National Assembly holds brief plenary to honour Adeleke
Both chambers of the National Assembly, the Senate and the House of Representatives, had short plenaries on Tuesday to mourn the passing of Isiaka Adeleke, first elected governor of Osun State and, until his death, Osun West Senator.
Adeleke died at age 62 on Sunday morning at a private hospital in Osogbo, Osun State capital, after spending the previous day attending to political and social activities.
His death was received with surprise many as President Muhammadu Buhari, Senate President Bukola Saraki, former Lagos Governor Bola Tinubu, Ooni Enitan Ogunwusi, several governors and others expressing shock and extolling the deceased’s virtues.
The National Assembly resumed plenary Tuesday after a two-week break, but had to close their sessions shortly after the lawmakers convened at their respective chambers.
No sooner had the Senate resumed than the Leader, Ahmed Lawan, came under Order 43 to move for adjournment in honour of their late colleague.
The motion was supported by Philip Aduda, Whip of the minority Peoples Democratic Party.
Saraki, who had led some senators to Adeleke’s hometown, Ede, on Monday, thereafter called for one-minute silence.
He, then, announced that a valedictory session would be held in honour of Adeleke on Wednesday.
But at the House of Representatives, the plenary was longer.
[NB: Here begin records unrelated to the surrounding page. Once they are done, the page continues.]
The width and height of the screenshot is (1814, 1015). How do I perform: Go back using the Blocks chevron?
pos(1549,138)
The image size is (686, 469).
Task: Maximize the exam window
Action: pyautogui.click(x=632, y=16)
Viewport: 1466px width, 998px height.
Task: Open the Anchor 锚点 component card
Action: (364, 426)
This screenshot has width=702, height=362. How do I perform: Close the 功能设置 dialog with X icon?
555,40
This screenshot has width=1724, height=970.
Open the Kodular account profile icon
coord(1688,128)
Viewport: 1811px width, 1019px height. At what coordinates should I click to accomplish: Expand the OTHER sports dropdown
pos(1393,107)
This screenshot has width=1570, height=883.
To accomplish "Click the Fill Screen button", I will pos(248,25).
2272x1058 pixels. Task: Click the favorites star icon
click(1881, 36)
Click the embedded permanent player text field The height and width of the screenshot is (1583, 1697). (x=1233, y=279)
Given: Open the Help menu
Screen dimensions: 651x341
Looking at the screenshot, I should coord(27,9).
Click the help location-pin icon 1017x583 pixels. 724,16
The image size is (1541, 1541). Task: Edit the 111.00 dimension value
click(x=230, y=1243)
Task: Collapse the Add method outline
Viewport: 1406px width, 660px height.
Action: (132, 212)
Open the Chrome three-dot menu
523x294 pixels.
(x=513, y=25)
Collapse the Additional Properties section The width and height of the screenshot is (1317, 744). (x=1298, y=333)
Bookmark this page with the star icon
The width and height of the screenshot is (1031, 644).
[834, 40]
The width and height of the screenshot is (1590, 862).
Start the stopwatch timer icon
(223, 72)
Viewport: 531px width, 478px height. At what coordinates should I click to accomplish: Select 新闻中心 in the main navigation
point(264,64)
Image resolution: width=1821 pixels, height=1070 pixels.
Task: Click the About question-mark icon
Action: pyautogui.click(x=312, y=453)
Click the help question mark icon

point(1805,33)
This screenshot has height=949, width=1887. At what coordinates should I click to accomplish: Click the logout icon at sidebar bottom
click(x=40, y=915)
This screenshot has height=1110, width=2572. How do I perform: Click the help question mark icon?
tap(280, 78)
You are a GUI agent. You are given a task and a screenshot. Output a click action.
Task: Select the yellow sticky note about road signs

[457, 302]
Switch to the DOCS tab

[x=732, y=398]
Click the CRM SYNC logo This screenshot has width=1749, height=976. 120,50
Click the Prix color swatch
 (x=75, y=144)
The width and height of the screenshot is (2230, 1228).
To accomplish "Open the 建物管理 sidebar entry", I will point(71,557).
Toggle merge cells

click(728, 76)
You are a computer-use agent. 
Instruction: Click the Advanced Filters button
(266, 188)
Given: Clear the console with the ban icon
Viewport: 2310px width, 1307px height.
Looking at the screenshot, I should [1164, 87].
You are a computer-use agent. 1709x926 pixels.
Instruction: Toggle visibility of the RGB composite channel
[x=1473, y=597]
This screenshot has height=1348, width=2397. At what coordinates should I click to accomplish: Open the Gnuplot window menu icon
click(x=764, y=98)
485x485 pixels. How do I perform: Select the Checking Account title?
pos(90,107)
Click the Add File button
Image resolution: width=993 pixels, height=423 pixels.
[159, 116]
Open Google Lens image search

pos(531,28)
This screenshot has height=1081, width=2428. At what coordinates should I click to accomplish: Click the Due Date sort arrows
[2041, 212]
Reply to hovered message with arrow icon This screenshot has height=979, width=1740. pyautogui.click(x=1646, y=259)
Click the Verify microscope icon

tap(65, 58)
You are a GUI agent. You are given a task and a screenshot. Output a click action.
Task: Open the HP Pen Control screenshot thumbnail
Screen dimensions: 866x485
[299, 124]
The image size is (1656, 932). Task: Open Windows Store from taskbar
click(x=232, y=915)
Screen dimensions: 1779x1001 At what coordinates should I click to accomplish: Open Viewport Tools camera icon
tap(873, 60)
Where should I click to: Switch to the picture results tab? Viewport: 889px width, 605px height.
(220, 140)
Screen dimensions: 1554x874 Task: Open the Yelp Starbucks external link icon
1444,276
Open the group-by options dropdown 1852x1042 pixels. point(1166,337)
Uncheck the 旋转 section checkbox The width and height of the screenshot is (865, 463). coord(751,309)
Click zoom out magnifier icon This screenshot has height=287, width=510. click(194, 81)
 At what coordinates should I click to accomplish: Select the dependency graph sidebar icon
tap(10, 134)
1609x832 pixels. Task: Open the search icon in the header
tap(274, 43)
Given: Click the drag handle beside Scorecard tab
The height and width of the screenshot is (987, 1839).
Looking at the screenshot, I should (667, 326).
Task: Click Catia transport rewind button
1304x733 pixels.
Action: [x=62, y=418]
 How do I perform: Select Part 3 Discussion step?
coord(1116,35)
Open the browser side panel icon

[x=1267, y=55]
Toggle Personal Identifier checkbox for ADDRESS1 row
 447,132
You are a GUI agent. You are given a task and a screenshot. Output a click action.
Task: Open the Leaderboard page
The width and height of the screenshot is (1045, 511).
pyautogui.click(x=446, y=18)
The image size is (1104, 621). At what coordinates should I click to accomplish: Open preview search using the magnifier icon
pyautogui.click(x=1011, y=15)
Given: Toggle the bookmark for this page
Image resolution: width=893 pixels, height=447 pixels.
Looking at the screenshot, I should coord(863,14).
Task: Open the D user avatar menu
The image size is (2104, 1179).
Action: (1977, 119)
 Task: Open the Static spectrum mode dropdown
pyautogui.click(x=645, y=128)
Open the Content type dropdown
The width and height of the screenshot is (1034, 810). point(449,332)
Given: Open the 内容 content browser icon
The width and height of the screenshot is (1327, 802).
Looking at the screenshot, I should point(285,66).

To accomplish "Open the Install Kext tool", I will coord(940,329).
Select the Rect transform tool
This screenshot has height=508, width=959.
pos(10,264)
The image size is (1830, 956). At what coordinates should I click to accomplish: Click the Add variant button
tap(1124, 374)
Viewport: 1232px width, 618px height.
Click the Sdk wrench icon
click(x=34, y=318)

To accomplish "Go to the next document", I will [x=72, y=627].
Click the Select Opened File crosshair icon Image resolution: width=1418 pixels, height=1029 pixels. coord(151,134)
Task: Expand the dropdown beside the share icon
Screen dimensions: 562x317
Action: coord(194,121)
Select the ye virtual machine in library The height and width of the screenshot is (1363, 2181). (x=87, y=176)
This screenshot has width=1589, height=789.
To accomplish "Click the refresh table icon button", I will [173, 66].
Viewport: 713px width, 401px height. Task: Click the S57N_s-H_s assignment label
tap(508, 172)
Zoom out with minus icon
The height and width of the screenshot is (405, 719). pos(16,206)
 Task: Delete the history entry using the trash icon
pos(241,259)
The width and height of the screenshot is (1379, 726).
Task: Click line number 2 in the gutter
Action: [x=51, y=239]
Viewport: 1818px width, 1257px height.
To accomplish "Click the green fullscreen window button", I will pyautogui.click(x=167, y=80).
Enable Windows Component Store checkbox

Yet, the only business was tributes to the late Senator, after which the House adjourned.
The deceased’s kinsman and House member, Mojeed Alabi, started the tribute with an emotion-laden speech in which he detailed the life history and political accomplishments of Adeleke whose father, Ayoola Adeleke, was a Second Republic senator and member of the Unity Party of Nigeria.
But before the Reps’ adjourned, the Senators led by Saraki took turns to sign the condolence register placed just outside Senate chamber.
Speaker Yakubu Dogara also led his colleagues to sign the condolence register, and later went to condole with Saraki at his office.
The deceased first came to the Senate in 2007 on the platform of PDP; then returned in 2015 as a member of the ruling APC, having switched allegiance after a failed governorship bid in 2014.
At the inception of the Fourth Republic in 1999, he was the All Peoples Party candidate in the Osun governorship election won by Bisi Akande of the Alliance for Democracy. He came second in that election.
Before his death, he had started moves to clinch the APC ticket to contest Osun 2018 governorship election.